With all those caveats established, though, this does help differentiate between “CS” (into which I place Customer Support, Service, Success, and Care…the Contact Center; all of that) and “CX” as functions.  Again, they’ll never go away, but Customer Experience’s role as an operation is, in essence (and in part) to eliminate the need for your Customers to need any of these other functions.*  As you define these “CS” functions as places where your Customers go if they have problems, questions, need clarification, have a complaint, or otherwise can’t navigate your world on their own, every contact with this organization is an opportunity to gain insight as to how you can ultimately update, upgrade, improve, or redesign how you do business and operate.  Unless your Customers are contacting CS to say hi, offer compliments, chat about the weather, or just because they like the sound of your voice, there’s probably something that you should check into improving each time one of them calls you.  (Or emails, or DMs, or hits you up on Twitter, etc.)

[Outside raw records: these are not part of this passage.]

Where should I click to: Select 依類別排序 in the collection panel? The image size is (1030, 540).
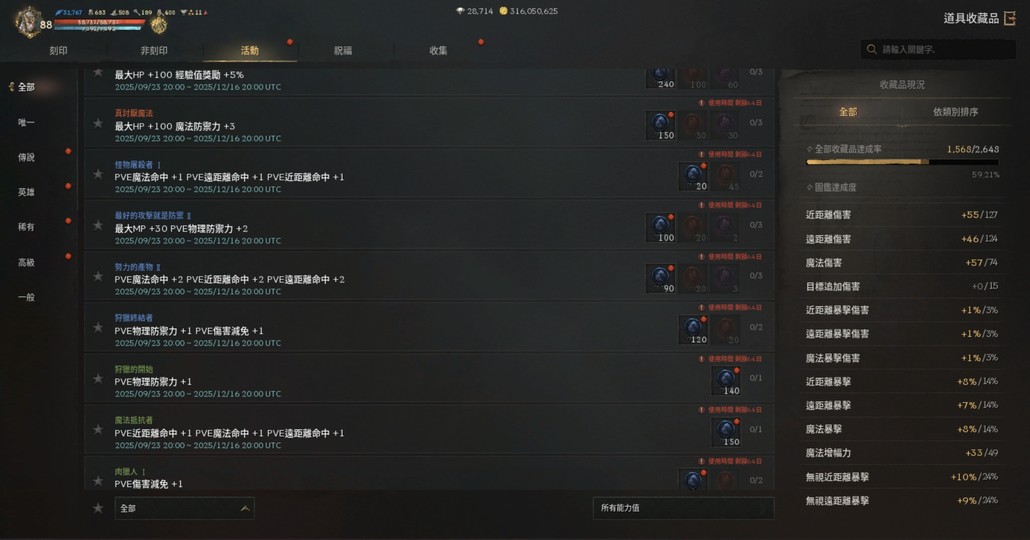click(x=955, y=112)
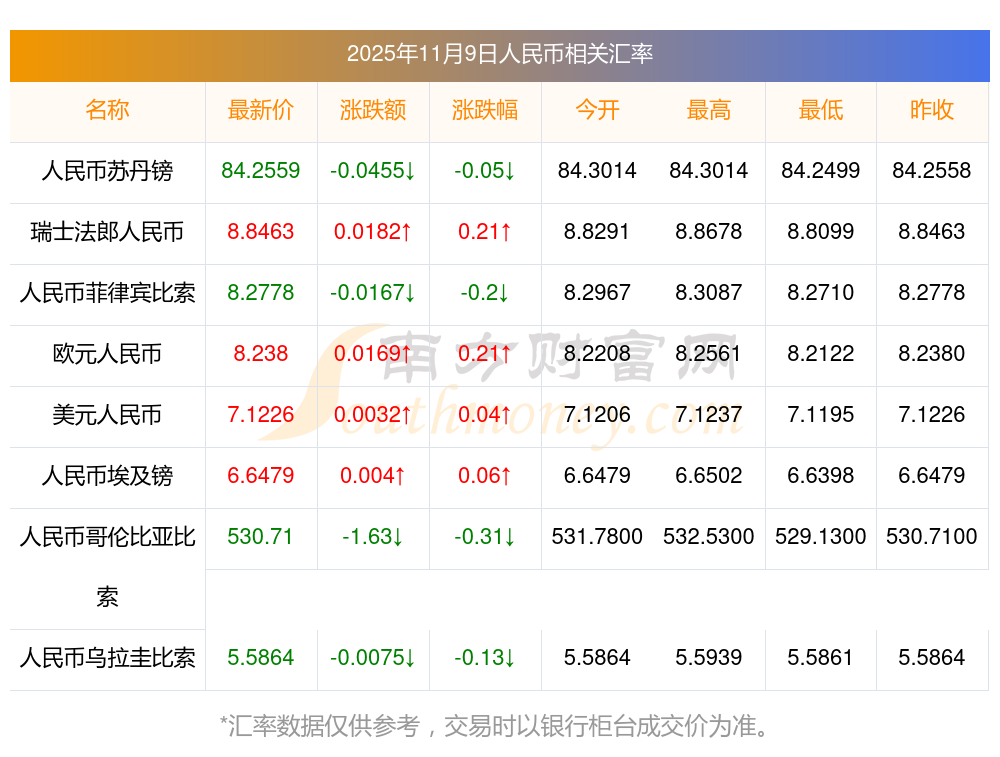The width and height of the screenshot is (1000, 757).
Task: Open the 人民币苏丹镑 row name
Action: 107,171
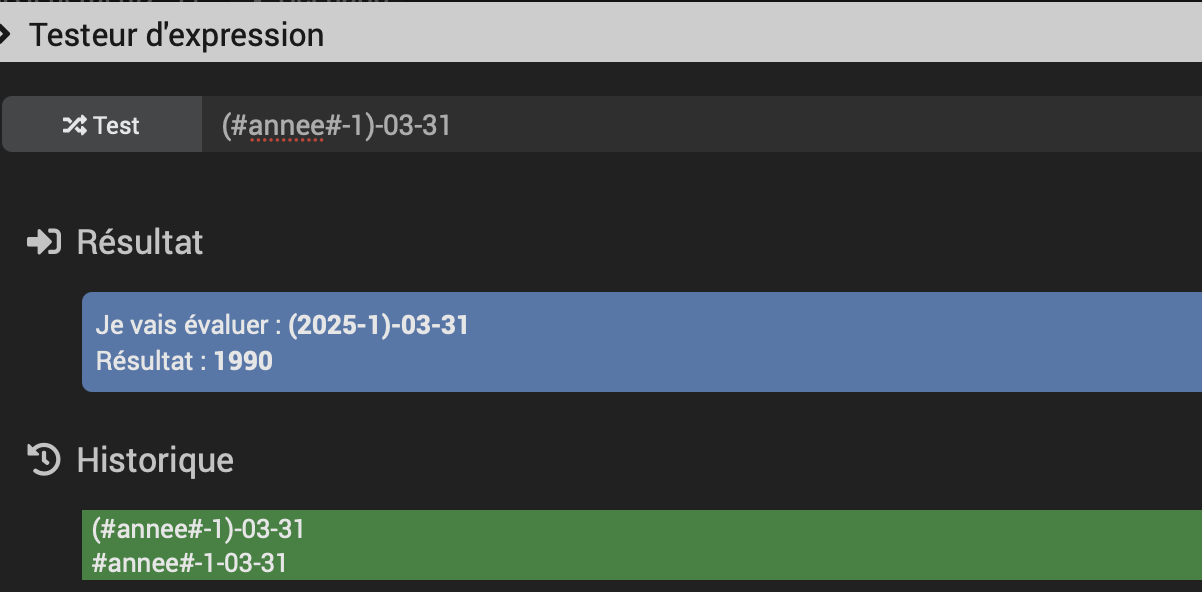The image size is (1202, 592).
Task: Click the Résultat section heading
Action: (x=140, y=242)
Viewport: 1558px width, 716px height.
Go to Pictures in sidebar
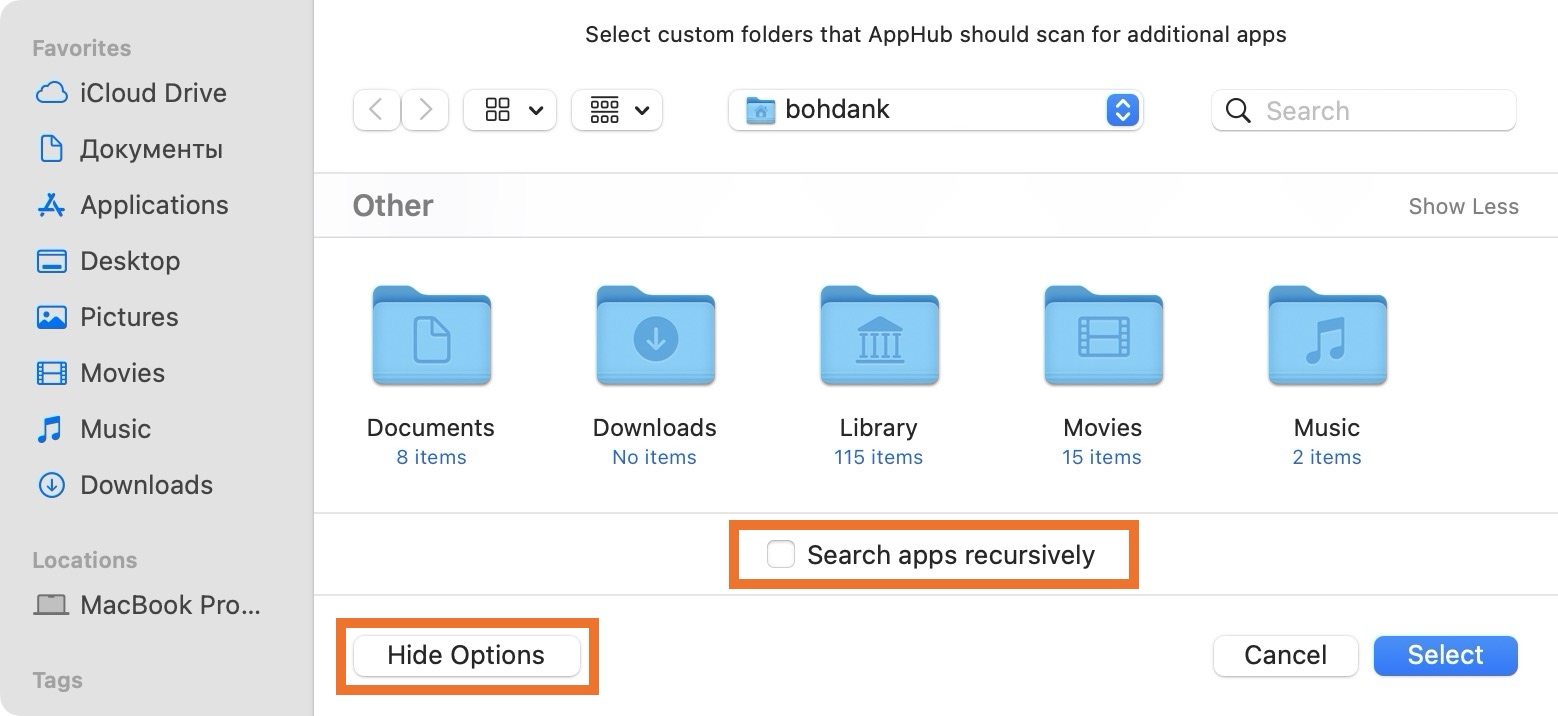(129, 317)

Sure, there are exceptions (check out the footnote below).  And, no, this isn’t simply about automating everything your current Contact Center does.  But speaking of automation, here’s a good example:  Everybody would probably recognize (although I can think of one car rental company who, inexplicably refuses to enter the 21st Century when it comes to this) that, if your Customer has to actually call your Contact Center in order to update a password to log in, you’re missing the boat on automation big-time, right?  Password reset is something that’s been self-help for a long time.

But think about any other sorts of issues one may have:  Do you have FAQs that are actually helpful to guide your Customers?  (Hint:  You may think you do, but you probably don’t.)  For that matter—and here’s my real point—consider all the reasons a Customer may need FAQs (and by extension, a CS function to help them).  Why not just address those concerns… I don’t mean help your Customers through those issues:  I mean eliminate those issues fundamentally from your system in the first place.

See, the CS functions, as described above, are there to help your Customers through your systems.  CX, on the other hand, is there to create systems that don’t need help navigating.  That’s the difference.

 

*Depending on how it’s defined, Customer Service, on the other hand, may be the exception.  If yours is a no-kidding service organization, and your offering is literally a service, well, Customer Service is basically your Operations Department.  You’ll need scheduling, a fleet of technicians, hands-on experts who deliver the service you sell, and so on.  Naturally these folks aren’t who I’m talking about.  That said, even if you’re a service organization, if you also have a Customer Success team whose job is to shepherd your Clients and Customers through your byzantine labyrinth of processes and systems for doing things like onboarding and scheduling and needs-assessments and follow-up, well, that’s an issue.